カン・ムジンは釘を一本ずつ分け、使えるものは箱に入れ、手を入れ直すものは炉の横に置いた。
捨てるものはなかった。
夜が更けると、北の警戒台から短い鐘の音が鳴った。
一度。
しばらくして、さらに二度続いた。
ラカンが防壁の上で叫んだ。
「灯りだ!」
カン・ムジンは鍛冶場の外へ出た。
北西の尾根の向こうに赤い点が一つずつ現れ、松明にしては間隔が過ぎるほど一定で、十を越え、二十を越えてもなお増え続けた。
彼の感覚の端にも、鉄が引っかかった。
一つは北西の山道に沿って長く連なる群れだった。金属の量は多かったが大半は細く軽く、一定の重さで作られた小さな鏃が人の歩みに合わせて揺れていた。鎧を備えた軍勢というより、同じ規格の矢を大量に携えた行列に近かったが、この距離では持ち主が誰かまでは見分けられなかった。
それよりさらに北には、別の鉄があった。
数は少なくとも密度が高く、厚い鎧と槍、広い盾の縁と思われる金属が、尾根の裏でゆっくりと動いた。北西の行列と並んで来るようでいて間隔が開き、互いに同じ目的地へ向かっているのかさえ、まだ定かではなかった。
二つの群れ。
一方は鋼鉄堡塁へ向かって降りてきており、もう一方は遠い稜線の向こうで方向を測っていた。
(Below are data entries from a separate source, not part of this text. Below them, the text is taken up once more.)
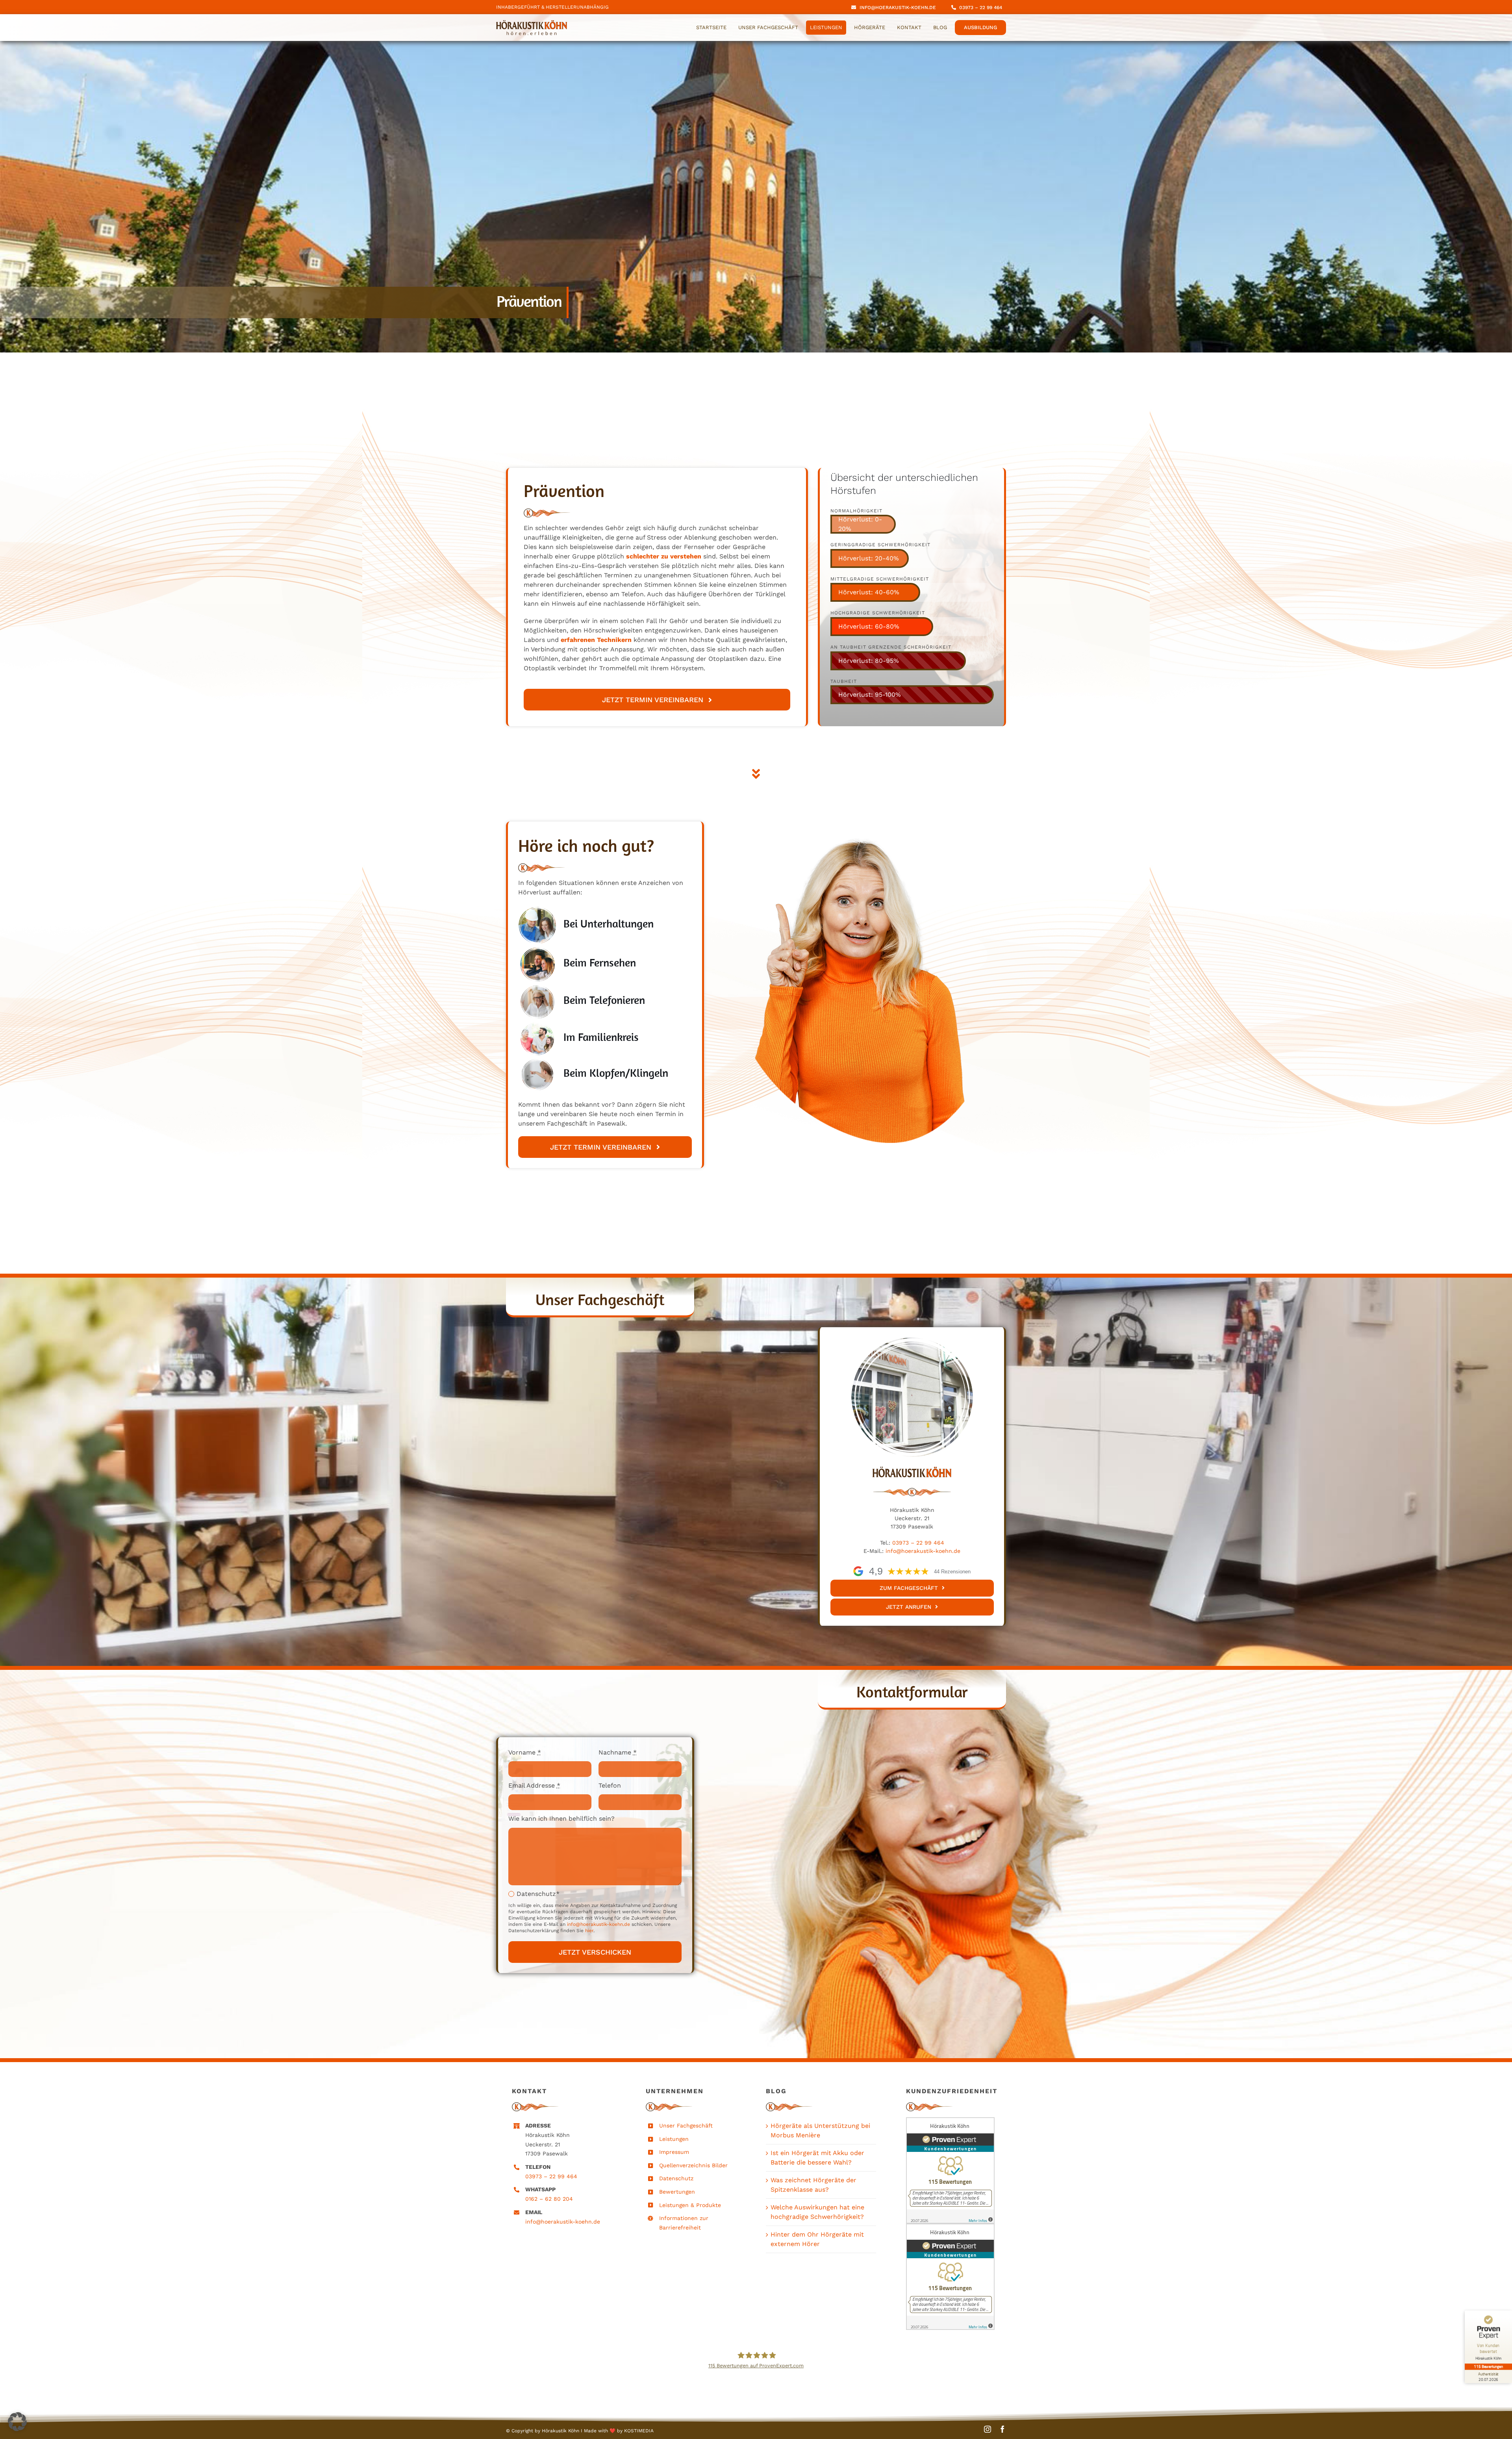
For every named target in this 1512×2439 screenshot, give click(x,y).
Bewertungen (677, 2192)
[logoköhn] (531, 23)
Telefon (609, 1785)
カン・ムジンは前掛けを脱いで、作業台の上に畳んで置いた。
「火を上げてください」
ドリアが送風の取っ手を握り締めると、炉が息を吸い込んだ。
誰が先に門前へ辿り着こうと、鋼鉄堡塁は素手で迎えるわけにはいかなかった。
ただ、後から来る鉄がどちらの側なのかは、門前に辿り着くまで分からなかった。